14 October 2014. Astellas Pharma Inc. in Tokyo is collaborating with a genetics and ophthalmology lab at Harvard University to discover more about the onset of the eye disease retinitis pigmentosa and identify therapy targets. Financial details of the three-year deal with Harvard were not disclosed.
Retinitis pigmentosa is a family of inherited eye disorders that result in damage to the retina, specifically breakdown and failure of photoreceptor cells in the retina leading to progressive vision loss. The disease takes several forms, but it generally results in failure of photoreceptor cells detecting light and color, and helping eyes see in dim light. As a result, people with retinitis pigmentosa may experience symptoms such as night blindness and loss of peripheral vision. The organization Research to Prevent Blindness says some 100,000 people in the U.S. have retinitis pigmentosa.

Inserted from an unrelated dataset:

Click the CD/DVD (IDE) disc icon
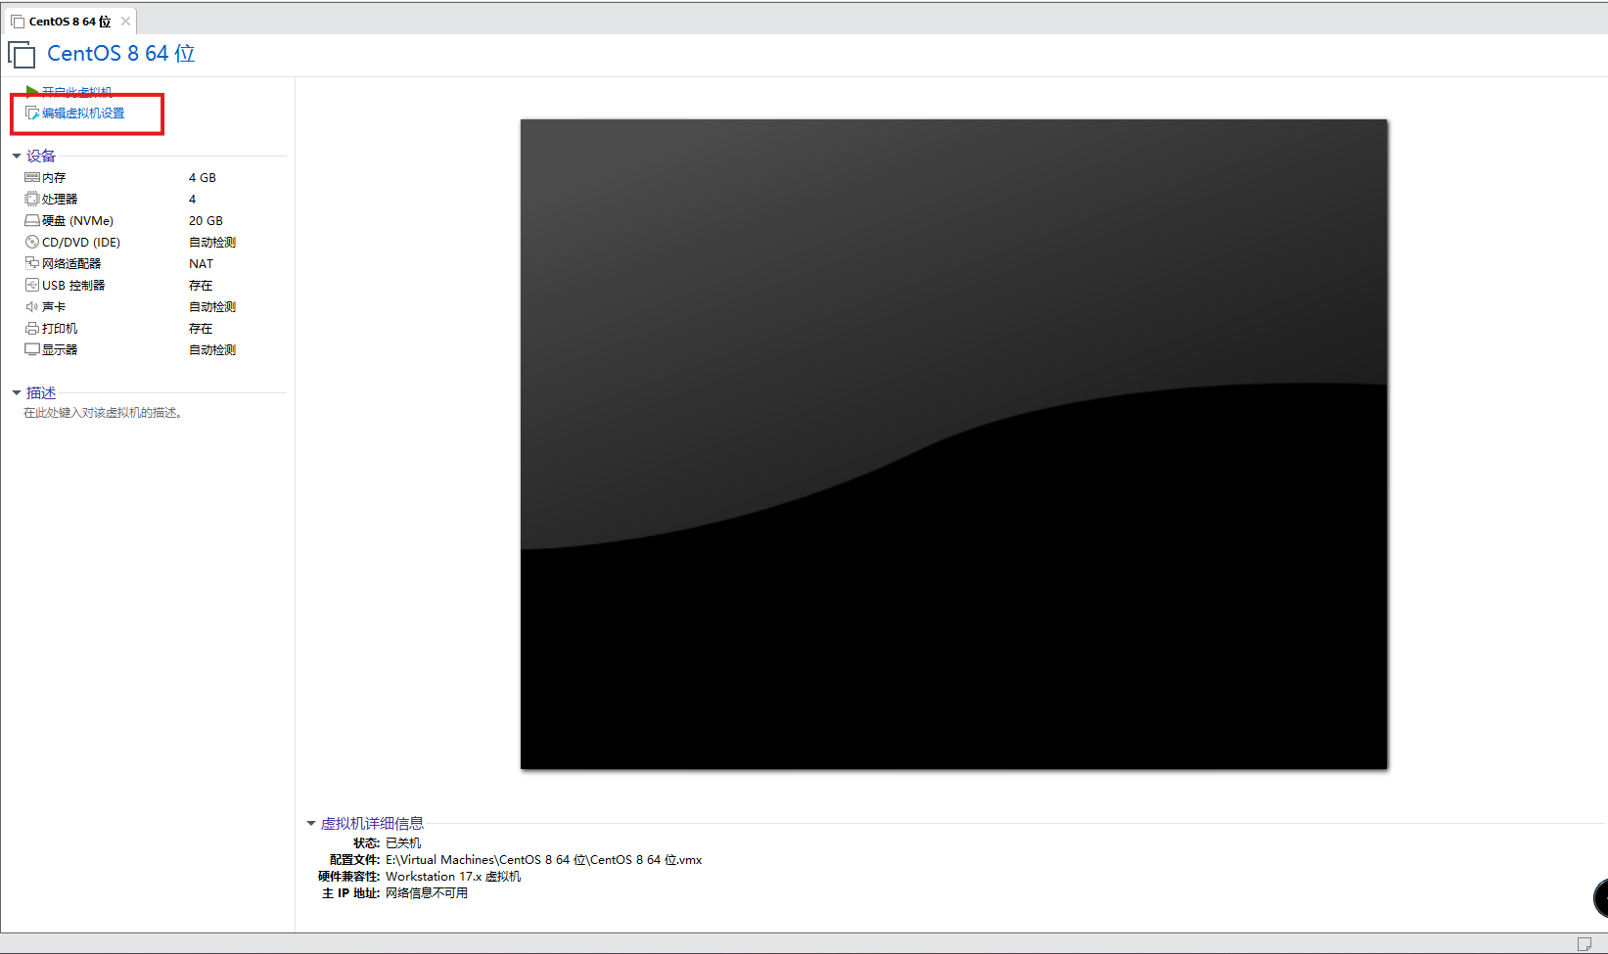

The collaboration engages the lab of Constance Cepko, a professor of genetics and ophthalmology at Harvard Medical School. Cepko’s lab conducts research on the role of genetics in eye disorders, including work on genetic causes of photoreceptor cell loss and design of gene therapies to address these disorders. The lab is also studying use of benign viruses — those not causing disease — to trace nerve cell pathways in the eyes.
For this partnership, Cepko and colleagues will harness adeno-associated viruses, benign viruses for delivering gene therapies, to identify and verify genes associated with prolonging healthy vision among people inheriting retinitis pigmentosa. If the studies by Cepko’s lab lead to promising treatment options, Astellas will negotiate an exclusive license of the technologies for further development and commercialization.
The deal with Harvard is one of the first collaborations generated by Astellas’s Innovation Management division that started in October 2013. The division, says Astellas, establishes partnerships with labs outside the company to find opportunities in preclinical research.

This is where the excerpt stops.